Growing Kids, Growing Food

Pine Grove Elementary may be the first U.S. elementary school certified as a U-Pick farm.

By Clair McLafferty | Photos By Mike Potthast

It’s a science project! It’s a farm! No, it’s the courtyard at Pine Grove Elementary, which science teacher Doug Poteet believes is the first elementary school certified in the United States as a U-pick farm.

Farmers and Pine Grove 4th graders Ethan Perry and Samantha Kay.

Farmers and Pine Grove 4th graders Ethan Perry and Samantha Kay.

The farm at the Brooksville, Fla., school started as a project for the fourth- and fifth-graders in the science club about eight years ago. “Every year, we strive to get bigger and [to tackle] bigger projects,” says Poteet, who, along with students and volunteers, have planted a vineyard, individual classroom garden plots and the U-pick garden.

Much of the growth, which also includes an animal area and earthworm production, is thanks to the involvement of volunteers. “Most of our business partners are in their 70s and 80s,” says Poteet. “They have so much information stored up in their life experience when it comes to farming.”

Another partner is the University of Florida Master Gardener program. “They want to see gardening come back at the elementary level,” says Poteet.

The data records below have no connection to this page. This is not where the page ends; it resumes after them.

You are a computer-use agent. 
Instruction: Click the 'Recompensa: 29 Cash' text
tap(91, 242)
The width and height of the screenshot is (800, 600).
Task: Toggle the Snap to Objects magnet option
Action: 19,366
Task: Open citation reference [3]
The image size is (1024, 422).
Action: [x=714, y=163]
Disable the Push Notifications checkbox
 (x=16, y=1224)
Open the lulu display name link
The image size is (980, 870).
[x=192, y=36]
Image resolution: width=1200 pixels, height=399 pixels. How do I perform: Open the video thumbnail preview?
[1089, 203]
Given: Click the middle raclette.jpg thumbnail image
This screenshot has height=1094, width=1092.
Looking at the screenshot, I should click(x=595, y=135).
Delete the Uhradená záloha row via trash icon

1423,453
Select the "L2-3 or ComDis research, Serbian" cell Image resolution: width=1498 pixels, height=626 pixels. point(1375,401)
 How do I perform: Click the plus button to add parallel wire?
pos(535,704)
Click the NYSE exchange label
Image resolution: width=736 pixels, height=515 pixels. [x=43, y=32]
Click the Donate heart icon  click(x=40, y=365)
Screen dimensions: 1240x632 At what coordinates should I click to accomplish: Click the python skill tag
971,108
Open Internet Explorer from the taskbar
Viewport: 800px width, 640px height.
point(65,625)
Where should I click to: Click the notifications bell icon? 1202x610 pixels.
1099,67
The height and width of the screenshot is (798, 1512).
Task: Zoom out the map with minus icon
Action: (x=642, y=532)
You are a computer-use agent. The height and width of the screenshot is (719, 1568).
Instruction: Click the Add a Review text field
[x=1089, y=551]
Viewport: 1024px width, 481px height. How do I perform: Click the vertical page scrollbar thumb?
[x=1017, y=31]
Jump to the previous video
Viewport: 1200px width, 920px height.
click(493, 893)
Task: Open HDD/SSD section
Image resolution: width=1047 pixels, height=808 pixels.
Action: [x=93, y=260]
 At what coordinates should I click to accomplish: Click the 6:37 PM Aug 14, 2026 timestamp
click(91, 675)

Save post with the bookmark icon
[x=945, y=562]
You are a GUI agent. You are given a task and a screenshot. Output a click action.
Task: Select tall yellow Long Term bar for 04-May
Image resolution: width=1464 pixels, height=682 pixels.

Pine Grove students are responsible for planting and monitoring their class plot. Any potential problems recorded by a class or volunteer are reported to the science club, which is responsible for researching and implementing an appropriate solution.

Students in the science club also learn “a lot of math,” says fifth-grader Mia Lizuinga. By using examples from the garden, the kids are introduced to practical geometry and mathematical concepts. When they really get a concept, Poteet likes to say, “And now you’re hirable.”

More projects are in the works, and Poteet is also working to get the food grown at Pine Grove into the school cafeteria. “It would be a leap of faith in our cafeteria, because now they would be counting on what we grow at our school,” says Poteet. “It’s a whole rethinking of what is available based on the season.”

But the biggest benefit, says parent volunteer Dwayne Ross, who is one of the managers at another local community garden, is the knowledge that’s passed on to the kids. “When you see an elementary school child’s face light [up] when they’re eating what they’ve grown, and they’re tasting something for the first time—that’s the benefit.”